Stated exercise
Revise the rows that begin at the line containing "Where should I click to: Expand" and end with the line containing "point(75,331)". Change "console" to "log" and leave all else as it is.

Rows
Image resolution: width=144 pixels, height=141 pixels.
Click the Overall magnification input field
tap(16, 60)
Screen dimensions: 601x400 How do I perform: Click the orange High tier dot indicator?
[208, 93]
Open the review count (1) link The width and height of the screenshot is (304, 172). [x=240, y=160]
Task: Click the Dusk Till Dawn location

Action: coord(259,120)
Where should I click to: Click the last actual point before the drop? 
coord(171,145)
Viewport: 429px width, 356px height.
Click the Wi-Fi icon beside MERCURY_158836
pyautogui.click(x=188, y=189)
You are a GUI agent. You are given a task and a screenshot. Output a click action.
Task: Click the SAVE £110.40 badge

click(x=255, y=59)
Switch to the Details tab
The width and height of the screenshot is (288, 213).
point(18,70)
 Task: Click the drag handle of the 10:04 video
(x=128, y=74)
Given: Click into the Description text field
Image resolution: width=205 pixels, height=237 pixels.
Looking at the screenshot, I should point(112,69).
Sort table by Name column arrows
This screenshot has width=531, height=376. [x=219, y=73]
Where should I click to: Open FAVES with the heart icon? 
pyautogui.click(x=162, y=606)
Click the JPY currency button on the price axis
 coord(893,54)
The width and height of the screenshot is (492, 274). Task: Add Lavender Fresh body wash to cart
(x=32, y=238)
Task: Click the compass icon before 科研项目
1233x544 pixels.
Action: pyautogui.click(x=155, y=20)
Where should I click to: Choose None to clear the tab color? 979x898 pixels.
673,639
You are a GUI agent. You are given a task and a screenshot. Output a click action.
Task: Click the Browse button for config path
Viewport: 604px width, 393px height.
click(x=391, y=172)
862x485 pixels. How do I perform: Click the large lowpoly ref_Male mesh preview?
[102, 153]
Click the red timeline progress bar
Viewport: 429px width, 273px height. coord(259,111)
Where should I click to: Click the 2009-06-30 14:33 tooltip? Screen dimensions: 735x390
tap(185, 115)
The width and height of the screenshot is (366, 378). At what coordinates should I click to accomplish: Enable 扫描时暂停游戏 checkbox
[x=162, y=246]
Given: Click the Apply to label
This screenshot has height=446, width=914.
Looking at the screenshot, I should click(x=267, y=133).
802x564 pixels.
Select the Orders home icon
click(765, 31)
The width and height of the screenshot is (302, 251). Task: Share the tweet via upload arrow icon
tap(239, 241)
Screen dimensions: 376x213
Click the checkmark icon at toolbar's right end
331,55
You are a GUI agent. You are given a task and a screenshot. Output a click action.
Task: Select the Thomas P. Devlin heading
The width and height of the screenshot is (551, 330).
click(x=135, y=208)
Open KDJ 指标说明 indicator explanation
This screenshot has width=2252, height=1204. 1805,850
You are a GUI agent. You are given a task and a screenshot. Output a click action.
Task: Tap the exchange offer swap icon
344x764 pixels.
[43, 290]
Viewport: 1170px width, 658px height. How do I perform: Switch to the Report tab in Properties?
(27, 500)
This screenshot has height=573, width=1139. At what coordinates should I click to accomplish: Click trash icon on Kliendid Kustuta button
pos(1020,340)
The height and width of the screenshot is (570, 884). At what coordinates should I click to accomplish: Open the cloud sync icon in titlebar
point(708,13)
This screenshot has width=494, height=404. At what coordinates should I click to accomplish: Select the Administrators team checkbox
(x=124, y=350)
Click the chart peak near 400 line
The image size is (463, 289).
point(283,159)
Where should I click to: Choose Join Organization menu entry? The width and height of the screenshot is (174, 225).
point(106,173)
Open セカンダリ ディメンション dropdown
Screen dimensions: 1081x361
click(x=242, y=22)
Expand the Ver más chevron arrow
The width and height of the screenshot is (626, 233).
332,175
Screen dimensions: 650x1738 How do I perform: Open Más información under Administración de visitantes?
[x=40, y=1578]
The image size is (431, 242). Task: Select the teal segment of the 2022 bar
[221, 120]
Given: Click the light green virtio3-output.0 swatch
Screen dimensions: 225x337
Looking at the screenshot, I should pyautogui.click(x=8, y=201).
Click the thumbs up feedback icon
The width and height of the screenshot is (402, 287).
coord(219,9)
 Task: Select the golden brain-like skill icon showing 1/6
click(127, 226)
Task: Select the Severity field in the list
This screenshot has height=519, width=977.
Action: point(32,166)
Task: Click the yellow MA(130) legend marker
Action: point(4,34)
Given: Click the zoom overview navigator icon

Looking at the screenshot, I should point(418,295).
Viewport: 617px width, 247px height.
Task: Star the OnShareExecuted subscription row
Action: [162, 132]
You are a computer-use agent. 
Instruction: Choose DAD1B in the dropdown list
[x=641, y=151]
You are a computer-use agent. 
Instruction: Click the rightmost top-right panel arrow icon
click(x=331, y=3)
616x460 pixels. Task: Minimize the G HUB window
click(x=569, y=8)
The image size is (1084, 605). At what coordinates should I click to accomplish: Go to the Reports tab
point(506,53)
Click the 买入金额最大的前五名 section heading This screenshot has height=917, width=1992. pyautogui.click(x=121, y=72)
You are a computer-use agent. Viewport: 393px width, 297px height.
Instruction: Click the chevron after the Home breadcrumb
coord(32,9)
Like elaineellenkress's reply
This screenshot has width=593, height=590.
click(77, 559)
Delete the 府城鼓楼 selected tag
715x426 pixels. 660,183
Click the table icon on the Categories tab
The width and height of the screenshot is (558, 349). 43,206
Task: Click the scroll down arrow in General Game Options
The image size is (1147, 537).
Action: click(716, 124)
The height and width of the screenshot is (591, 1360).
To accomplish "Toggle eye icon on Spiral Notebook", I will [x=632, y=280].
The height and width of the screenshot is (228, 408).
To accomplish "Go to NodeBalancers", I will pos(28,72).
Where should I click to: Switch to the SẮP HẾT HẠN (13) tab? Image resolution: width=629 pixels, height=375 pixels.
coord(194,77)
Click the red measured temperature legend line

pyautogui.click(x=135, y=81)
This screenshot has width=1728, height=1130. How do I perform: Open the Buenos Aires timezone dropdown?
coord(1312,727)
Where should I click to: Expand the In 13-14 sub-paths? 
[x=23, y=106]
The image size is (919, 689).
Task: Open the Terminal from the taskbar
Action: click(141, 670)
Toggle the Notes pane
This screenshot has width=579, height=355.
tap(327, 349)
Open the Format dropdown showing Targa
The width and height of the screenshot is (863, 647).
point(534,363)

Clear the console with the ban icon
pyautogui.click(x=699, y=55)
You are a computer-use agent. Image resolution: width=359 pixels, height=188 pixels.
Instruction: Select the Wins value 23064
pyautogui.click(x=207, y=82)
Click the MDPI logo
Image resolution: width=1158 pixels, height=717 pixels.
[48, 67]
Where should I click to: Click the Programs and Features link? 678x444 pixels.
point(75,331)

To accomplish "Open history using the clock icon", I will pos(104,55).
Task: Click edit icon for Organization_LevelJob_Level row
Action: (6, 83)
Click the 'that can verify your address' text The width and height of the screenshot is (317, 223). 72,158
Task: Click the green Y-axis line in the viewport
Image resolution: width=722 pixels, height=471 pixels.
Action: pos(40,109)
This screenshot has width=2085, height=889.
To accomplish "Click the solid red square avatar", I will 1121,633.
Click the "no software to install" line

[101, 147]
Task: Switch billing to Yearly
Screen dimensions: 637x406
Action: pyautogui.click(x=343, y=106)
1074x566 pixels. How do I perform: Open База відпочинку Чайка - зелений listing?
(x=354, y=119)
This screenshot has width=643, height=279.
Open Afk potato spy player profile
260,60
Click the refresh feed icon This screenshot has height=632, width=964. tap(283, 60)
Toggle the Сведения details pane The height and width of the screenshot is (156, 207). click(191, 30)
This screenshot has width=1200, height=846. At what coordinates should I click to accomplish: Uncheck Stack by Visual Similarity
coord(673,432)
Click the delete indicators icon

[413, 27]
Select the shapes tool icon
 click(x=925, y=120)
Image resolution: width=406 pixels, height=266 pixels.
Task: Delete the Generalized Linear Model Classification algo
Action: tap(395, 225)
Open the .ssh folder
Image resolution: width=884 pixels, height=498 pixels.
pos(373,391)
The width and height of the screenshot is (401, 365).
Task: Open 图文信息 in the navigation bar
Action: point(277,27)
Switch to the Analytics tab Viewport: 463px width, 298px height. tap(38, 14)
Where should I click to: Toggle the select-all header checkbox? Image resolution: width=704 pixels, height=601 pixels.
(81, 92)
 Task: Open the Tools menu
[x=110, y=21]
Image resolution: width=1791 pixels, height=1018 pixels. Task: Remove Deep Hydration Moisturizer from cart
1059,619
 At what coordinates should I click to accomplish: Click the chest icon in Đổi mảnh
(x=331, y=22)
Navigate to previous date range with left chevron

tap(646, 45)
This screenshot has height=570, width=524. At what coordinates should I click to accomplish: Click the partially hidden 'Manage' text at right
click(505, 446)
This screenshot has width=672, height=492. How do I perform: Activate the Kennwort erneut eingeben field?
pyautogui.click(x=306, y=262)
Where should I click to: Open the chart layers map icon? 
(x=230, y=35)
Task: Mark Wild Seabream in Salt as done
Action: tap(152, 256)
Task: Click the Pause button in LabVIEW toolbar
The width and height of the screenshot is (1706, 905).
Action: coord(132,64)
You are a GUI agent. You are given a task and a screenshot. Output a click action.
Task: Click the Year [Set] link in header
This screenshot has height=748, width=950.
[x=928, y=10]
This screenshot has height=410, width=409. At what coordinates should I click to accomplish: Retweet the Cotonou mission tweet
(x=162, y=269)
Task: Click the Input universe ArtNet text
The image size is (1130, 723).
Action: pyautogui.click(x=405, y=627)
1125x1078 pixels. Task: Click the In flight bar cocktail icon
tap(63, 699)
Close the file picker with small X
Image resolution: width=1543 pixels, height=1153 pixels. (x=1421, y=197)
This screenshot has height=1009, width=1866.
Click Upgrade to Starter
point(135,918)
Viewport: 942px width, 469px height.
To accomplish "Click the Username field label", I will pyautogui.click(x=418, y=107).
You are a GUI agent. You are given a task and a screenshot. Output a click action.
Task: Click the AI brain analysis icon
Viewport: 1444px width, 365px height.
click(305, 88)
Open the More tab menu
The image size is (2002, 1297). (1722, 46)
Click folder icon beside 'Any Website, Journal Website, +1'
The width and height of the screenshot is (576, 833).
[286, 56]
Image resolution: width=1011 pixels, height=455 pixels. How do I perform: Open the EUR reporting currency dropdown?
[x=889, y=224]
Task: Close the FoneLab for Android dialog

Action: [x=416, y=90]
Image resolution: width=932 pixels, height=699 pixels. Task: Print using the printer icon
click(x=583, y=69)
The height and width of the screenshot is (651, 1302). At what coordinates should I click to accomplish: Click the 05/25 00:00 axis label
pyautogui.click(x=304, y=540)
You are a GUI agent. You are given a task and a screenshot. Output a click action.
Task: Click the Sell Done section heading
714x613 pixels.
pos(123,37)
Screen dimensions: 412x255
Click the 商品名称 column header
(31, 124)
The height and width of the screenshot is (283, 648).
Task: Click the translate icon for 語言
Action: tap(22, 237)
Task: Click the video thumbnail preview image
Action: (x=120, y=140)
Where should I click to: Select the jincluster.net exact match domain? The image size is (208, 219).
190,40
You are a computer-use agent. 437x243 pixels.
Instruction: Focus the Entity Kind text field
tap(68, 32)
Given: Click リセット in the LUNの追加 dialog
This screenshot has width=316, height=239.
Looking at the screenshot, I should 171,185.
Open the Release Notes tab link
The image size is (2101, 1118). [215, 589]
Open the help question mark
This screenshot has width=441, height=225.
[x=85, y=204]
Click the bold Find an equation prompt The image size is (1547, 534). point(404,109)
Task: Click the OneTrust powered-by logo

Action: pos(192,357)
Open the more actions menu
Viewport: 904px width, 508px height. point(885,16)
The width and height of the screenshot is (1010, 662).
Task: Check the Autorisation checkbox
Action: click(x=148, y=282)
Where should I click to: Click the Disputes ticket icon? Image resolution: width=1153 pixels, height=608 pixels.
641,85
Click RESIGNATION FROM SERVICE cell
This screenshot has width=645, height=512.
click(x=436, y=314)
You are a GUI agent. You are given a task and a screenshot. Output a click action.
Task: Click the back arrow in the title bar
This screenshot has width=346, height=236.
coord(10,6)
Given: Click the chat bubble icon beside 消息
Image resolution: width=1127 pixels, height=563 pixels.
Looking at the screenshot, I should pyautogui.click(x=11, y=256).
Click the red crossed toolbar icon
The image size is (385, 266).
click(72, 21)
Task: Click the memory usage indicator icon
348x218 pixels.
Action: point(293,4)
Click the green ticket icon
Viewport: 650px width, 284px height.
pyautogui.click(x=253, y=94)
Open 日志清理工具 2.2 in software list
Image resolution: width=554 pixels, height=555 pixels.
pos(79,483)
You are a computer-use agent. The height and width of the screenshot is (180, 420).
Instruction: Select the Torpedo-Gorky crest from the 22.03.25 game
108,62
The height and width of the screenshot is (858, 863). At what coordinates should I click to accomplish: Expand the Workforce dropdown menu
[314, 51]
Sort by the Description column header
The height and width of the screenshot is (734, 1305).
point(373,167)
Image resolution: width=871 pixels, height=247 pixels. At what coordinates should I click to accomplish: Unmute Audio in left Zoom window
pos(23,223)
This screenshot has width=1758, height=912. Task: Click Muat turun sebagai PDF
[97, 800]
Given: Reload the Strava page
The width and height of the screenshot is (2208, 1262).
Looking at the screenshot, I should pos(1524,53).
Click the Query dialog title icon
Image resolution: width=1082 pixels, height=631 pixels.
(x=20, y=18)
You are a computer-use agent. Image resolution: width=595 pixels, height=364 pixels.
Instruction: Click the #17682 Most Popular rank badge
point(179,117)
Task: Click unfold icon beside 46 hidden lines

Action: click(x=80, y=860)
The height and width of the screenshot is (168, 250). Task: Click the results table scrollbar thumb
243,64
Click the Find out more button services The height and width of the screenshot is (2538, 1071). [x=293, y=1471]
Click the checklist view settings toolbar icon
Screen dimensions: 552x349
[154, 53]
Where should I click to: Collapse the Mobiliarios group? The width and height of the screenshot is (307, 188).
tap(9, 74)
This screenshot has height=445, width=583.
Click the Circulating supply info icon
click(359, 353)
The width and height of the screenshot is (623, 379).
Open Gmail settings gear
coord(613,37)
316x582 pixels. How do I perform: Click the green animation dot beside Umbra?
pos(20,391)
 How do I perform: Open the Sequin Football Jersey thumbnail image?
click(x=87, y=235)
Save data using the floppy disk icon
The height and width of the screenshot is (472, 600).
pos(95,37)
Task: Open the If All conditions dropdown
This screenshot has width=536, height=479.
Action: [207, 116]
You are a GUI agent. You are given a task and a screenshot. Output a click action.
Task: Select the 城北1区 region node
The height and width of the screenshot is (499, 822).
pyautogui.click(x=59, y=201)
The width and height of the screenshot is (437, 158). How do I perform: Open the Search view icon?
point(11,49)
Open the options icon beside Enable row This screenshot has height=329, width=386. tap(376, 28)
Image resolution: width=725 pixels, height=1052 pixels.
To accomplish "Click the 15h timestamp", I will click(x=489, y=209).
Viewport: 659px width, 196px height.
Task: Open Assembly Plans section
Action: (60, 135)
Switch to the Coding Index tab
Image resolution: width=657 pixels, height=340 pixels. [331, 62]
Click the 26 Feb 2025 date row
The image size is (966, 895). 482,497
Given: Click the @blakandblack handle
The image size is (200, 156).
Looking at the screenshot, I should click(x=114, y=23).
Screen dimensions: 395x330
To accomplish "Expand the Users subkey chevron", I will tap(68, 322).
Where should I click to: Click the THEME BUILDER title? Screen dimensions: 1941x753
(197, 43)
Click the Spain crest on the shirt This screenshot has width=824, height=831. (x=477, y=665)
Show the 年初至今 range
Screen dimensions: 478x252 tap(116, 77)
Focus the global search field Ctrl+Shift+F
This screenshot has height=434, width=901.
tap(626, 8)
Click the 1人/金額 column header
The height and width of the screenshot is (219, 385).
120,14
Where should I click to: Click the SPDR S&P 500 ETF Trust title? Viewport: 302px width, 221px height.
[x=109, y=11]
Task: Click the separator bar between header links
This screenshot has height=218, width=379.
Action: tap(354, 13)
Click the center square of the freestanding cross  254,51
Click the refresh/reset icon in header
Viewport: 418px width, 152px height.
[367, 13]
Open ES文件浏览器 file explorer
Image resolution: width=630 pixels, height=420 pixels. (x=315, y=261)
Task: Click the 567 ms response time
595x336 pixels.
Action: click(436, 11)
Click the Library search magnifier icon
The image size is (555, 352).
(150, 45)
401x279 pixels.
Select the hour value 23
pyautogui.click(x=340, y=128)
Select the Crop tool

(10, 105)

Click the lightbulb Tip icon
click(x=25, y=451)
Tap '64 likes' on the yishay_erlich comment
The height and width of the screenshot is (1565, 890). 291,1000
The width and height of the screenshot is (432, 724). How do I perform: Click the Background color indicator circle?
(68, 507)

Reply
Where should I click to: Expand the In 13-14 sub-paths? 
[x=23, y=106]
The image size is (919, 689).
Task: Open the Terminal from the taskbar
Action: click(141, 670)
Toggle the Notes pane
This screenshot has width=579, height=355.
tap(327, 349)
Open the Format dropdown showing Targa
The width and height of the screenshot is (863, 647).
point(534,363)

Clear the log with the ban icon
pyautogui.click(x=699, y=55)
You are a computer-use agent. Image resolution: width=359 pixels, height=188 pixels.
Instruction: Select the Wins value 23064
pyautogui.click(x=207, y=82)
Click the MDPI logo
Image resolution: width=1158 pixels, height=717 pixels.
[48, 67]
Where should I click to: Click the Programs and Features link? 678x444 pixels.
point(75,331)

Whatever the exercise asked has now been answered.